The Starmer-Mandelson puzzle


Over in the UK, Keir Starmer finds himself in very hot water, with his job as prime minister on the line over all manner of issues that have nothing to do with actual policy.

It was always clear from the beginning that Starmer was never going to be a progressive in the mold of Jeremy Corbyn. He was your typical neoliberal politician, tinkering at the margins of policies that might benefit ordinary people while keeping intact that stranglehold that the capitalist classes have on major issues. His election campaign did not make any bold proposals but he and his party won an overwhelming parliamentary majority when voters rejected the 14 years of Conservative Party rule that included the clown car of Boris Johnson and Liz Truss, and because Rishi Sunak could do little to salvage anything from that debacle.

But at least one would be justified in having the impression that the calm Starmer would be competent in his job, appointing people who would enable him to run things smoothly. And yet he has proven himself to be really poor at it, especially in his judgment of people to appoint to high posts. This has resulted in a high number of people resigning. The biggest names have been Angela Rayner, the deputy prime minister, and Morgan McSweeney, Starmer’s chief of staff.

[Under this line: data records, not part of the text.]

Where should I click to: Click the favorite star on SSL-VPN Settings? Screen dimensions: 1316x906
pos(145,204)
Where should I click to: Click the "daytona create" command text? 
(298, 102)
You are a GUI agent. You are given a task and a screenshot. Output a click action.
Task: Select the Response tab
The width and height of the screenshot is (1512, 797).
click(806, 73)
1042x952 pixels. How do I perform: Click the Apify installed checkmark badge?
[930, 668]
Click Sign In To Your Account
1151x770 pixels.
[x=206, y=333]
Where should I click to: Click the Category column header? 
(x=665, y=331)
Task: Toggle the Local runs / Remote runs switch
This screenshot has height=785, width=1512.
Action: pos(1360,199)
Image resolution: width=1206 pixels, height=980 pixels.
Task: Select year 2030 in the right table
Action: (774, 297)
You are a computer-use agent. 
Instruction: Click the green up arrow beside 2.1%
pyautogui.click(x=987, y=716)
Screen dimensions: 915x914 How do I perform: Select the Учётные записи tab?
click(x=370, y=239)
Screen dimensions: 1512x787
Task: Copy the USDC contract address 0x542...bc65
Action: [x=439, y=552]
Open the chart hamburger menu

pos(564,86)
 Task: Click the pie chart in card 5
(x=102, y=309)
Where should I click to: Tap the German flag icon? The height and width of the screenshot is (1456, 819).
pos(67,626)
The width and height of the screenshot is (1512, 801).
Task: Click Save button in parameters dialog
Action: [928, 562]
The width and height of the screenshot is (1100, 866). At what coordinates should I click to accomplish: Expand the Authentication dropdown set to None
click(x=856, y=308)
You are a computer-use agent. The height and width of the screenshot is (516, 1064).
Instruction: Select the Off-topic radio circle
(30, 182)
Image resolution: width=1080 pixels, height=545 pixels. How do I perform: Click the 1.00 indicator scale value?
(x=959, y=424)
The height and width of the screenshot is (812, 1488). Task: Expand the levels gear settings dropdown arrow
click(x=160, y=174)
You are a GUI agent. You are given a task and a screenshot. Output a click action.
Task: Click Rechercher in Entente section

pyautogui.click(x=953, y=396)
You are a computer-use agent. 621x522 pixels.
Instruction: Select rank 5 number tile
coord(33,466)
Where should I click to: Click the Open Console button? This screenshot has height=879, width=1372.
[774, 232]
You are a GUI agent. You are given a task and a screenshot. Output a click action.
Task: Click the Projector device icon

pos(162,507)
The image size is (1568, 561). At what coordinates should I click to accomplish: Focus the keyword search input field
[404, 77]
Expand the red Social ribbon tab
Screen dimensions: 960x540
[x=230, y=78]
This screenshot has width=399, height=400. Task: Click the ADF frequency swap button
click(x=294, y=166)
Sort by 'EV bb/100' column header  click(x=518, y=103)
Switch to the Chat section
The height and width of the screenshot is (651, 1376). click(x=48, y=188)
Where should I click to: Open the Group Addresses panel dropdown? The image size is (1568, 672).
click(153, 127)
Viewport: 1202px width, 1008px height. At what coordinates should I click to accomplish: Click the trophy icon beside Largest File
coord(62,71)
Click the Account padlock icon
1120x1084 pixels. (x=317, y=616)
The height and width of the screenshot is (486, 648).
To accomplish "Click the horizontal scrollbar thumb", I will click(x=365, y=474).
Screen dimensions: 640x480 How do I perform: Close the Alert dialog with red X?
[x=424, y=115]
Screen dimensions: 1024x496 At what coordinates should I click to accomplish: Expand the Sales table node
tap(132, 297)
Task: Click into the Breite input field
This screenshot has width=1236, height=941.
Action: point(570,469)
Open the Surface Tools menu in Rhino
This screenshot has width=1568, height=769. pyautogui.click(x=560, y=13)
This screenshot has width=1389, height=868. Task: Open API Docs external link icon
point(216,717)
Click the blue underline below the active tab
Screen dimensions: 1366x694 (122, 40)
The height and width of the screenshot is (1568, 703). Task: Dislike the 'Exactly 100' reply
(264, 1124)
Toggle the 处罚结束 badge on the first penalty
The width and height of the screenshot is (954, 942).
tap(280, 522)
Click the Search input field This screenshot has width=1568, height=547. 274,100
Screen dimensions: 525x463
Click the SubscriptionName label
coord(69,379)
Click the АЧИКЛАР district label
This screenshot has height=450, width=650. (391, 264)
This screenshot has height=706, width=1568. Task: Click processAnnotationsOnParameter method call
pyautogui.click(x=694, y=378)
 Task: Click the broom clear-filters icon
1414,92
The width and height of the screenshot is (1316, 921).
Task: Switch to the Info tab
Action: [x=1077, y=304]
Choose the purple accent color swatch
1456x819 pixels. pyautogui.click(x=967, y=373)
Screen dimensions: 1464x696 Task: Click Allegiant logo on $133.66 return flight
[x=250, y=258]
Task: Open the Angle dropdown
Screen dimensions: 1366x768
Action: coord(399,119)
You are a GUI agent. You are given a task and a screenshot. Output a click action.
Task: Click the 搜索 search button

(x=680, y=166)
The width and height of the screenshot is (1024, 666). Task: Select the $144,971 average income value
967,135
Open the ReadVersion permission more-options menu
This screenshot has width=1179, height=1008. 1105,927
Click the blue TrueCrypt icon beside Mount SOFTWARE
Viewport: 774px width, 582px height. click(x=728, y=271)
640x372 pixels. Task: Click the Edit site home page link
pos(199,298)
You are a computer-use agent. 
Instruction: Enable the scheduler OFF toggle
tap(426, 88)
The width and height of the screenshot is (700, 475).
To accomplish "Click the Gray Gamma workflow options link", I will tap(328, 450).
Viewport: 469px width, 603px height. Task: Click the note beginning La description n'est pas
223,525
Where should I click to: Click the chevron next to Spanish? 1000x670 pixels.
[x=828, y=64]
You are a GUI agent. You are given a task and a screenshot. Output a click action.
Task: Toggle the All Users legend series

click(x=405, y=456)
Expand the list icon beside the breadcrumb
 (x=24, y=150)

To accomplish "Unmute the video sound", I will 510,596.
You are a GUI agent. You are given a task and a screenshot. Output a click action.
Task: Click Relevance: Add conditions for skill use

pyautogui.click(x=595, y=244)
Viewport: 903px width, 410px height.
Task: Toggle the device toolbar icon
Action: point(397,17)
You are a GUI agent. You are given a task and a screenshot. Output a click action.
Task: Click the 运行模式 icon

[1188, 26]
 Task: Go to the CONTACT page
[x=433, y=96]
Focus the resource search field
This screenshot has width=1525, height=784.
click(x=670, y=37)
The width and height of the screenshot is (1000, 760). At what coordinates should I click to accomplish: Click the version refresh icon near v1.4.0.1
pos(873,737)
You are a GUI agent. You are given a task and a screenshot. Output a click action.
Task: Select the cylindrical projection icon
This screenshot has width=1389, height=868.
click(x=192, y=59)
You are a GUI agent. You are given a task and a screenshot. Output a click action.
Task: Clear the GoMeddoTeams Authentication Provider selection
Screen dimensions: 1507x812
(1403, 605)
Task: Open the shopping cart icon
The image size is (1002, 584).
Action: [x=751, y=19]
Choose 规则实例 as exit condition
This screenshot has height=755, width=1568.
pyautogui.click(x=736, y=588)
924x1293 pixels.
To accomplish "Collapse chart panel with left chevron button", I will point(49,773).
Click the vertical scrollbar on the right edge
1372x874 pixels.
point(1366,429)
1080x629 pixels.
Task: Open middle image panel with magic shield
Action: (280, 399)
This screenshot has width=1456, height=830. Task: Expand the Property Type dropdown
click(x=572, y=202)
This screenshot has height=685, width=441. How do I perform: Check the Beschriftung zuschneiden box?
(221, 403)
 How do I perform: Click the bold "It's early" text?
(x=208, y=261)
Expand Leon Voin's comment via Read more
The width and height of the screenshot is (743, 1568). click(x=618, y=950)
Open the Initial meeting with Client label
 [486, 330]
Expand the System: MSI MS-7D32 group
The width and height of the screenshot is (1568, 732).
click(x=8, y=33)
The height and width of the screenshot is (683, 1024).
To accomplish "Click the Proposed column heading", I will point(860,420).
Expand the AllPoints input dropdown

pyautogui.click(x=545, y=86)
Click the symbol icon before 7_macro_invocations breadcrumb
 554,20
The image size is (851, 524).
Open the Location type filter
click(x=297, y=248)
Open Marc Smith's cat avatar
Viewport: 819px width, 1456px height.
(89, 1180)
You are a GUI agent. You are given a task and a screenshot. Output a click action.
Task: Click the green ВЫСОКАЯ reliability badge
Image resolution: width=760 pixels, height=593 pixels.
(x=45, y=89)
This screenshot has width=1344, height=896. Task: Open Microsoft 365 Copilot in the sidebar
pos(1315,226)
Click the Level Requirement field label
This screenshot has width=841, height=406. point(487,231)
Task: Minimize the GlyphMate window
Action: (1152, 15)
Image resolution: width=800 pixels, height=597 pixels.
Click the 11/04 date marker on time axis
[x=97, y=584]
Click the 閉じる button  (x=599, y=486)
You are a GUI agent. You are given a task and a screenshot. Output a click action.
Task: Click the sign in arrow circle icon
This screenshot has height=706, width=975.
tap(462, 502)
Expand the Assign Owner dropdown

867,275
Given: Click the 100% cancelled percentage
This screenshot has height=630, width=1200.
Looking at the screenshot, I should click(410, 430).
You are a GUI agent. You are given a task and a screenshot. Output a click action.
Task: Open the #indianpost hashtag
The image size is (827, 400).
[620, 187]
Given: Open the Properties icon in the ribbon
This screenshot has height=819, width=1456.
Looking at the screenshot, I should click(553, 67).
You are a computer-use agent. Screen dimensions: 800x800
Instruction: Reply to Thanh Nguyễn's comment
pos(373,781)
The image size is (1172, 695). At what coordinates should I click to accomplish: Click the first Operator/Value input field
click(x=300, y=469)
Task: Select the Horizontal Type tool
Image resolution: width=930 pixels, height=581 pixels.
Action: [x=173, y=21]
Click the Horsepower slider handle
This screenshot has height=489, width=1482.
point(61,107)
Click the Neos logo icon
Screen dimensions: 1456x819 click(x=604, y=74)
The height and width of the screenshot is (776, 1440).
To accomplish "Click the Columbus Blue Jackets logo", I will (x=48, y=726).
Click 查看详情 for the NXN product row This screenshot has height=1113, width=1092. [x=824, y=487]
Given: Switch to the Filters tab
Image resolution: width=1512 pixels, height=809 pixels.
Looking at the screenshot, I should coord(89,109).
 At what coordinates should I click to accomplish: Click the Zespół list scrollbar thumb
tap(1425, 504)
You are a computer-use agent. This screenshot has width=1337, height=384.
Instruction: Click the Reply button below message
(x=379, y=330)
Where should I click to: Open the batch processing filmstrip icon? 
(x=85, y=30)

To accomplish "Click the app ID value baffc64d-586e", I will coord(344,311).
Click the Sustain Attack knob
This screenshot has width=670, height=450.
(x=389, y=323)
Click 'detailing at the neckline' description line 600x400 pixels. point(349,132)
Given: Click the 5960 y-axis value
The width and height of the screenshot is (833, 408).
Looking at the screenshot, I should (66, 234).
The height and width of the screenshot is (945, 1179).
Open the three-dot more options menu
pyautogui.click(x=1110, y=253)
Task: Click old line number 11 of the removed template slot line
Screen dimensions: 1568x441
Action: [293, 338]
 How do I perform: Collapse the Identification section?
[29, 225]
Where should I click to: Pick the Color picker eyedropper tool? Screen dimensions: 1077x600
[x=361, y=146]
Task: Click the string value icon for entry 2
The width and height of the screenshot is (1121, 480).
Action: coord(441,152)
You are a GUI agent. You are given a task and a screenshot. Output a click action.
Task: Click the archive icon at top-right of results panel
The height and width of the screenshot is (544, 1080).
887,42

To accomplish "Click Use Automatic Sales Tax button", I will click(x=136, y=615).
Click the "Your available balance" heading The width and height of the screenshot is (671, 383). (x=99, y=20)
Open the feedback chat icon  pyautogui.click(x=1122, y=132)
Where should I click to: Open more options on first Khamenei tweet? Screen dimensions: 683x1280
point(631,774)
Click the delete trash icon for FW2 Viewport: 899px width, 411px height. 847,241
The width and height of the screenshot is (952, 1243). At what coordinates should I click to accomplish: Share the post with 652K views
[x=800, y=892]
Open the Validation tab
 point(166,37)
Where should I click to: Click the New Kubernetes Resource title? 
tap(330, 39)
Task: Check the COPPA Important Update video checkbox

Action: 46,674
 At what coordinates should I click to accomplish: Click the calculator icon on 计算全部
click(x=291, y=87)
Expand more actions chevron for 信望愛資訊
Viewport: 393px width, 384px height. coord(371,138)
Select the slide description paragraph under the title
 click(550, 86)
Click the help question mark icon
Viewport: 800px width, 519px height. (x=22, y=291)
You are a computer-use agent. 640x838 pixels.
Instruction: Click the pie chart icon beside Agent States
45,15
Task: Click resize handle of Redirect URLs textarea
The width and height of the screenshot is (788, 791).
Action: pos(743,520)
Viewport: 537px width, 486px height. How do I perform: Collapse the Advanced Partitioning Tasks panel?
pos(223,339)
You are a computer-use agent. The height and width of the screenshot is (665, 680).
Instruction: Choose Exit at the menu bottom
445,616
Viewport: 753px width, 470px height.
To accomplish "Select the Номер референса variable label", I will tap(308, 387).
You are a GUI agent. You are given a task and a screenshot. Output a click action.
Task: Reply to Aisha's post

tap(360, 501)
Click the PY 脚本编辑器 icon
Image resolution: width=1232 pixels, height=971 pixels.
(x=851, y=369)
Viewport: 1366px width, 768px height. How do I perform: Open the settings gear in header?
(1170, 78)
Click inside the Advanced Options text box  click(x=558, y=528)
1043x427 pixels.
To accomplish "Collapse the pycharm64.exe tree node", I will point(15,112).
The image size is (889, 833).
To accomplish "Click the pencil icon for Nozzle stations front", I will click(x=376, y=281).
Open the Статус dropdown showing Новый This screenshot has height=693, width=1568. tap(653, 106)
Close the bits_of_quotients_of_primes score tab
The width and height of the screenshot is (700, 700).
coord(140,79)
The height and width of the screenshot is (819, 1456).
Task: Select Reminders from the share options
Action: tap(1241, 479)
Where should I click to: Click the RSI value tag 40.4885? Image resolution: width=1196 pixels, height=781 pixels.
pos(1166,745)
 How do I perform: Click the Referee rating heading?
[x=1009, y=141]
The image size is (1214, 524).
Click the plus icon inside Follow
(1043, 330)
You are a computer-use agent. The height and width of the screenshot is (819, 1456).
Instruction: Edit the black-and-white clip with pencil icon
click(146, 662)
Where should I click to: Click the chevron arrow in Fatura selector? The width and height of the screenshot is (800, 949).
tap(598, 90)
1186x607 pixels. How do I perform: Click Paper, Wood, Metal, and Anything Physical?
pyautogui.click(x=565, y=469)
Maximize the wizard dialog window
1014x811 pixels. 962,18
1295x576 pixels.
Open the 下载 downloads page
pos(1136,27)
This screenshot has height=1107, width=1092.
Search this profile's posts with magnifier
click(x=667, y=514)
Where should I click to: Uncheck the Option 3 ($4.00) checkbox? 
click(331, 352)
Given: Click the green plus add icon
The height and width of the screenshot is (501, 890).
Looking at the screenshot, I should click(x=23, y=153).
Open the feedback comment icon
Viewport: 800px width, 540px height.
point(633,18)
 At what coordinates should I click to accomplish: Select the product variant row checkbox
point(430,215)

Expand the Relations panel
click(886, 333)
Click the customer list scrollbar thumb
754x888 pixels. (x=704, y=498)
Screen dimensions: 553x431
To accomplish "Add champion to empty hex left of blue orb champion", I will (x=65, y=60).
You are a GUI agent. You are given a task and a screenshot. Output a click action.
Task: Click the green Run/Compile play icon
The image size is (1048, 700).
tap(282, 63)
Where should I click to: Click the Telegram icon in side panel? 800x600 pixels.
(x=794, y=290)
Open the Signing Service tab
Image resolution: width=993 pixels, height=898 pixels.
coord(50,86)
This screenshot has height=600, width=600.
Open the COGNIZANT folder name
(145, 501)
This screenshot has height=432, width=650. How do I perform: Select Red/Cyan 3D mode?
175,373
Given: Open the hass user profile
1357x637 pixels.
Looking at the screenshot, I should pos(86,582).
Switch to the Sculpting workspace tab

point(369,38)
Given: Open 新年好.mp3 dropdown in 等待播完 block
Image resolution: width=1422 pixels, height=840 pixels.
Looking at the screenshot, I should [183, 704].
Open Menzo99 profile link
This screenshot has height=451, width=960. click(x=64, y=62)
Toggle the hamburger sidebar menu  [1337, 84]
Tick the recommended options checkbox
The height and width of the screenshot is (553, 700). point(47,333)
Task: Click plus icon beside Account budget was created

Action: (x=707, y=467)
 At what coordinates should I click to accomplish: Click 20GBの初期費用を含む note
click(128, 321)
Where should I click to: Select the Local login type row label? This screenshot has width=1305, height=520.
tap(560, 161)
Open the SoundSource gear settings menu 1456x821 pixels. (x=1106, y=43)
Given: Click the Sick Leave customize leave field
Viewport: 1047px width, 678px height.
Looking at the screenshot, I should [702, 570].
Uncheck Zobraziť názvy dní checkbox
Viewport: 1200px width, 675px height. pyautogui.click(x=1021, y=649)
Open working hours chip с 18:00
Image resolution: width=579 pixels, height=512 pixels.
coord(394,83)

But the biggest millstone around Starmer’s neck has been Peter Mandelson, the person he appointed as ambassador to the US. Despite Mandelson’s well-known history of dubious behavior that should have clearly marked him as someone who was sleazy and untrustworthy, Starmer seemed to be determined to appoint him. After Mandelson’s extremely close relationship to Jeffrey Epstein was exposed in the Epstein files, Mandelson was forced to resign. But that did not end the saga. It now turns out that the vetting process conducted by the civil service recommended that Mandelson not be given security clearance but that was mysteriously overruled in some way by the Foreign Office and this information was apparently not conveyed to Starmer. It is not clear whether they decided to overrule it because they felt that Starmer strongly wanted Mandelson and they wanted to enable it. Whatever the case, as a result, Olly Robbins, the top civil service official in charge of the process, was forced to resign.

I will not even pretend to understand the Byzantine processes of the UK civil service and its relationship with elected officials but now there is a whole lot of finger pointing going on, very much in a passive-aggressive style, where the various parties try to deflect blame from themselves and onto others, without actually saying so. You can read about some of the shenanigans here.

But the original sin was Starmer’s rushed appointment of Mandelson and whether it was he himself who was so determined to do so or it was his now-sacked chief of staff Morgan McSweeney. The ever-sardonic commentator John Crace sums up the sorry state of affairs.

All that was required of [Conservative leader Kemi Badenoch] was to turn up and say six times: “What on earth made you think that Mandy was the right person for Washington? Which bit of being sacked twice for breaking the ministerial code, being close friends with Jeffrey Epstein and being suspected of passing privileged insider information to a bank did you somehow miss?”

That is Starmer’s real crime. His failure. That he was a mere bystander prime minister. A spectator in Downing Street as Morgan McSweeney set about finding plum jobs for all his mates. That is the question that’s troubling his Labour MPs. That is the question on the minds of everyone in the country. We didn’t need to do any vetting on Mandelson to reach the conclusion he was a wrong’un. His nickname of the Prince of Darkness could have been a clue. We’d done our due diligence over the past 30 years.

That is, to me at least, the real mystery. Was Starmer (or McSweeney) aware of some extraordinary qualities that Mandelson possessed that made him uniquely desirable to be the UK’s ambassador to the US that made them turn a blind eye to his manifest failings that had already resulted in him being sacked twice by previous administrations? If so, what was it?

Even if Starmer weathers this storm, there are local elections coming up in two weeks, on Thursday, May 7th. If Labour does badly, his woes will only get worse.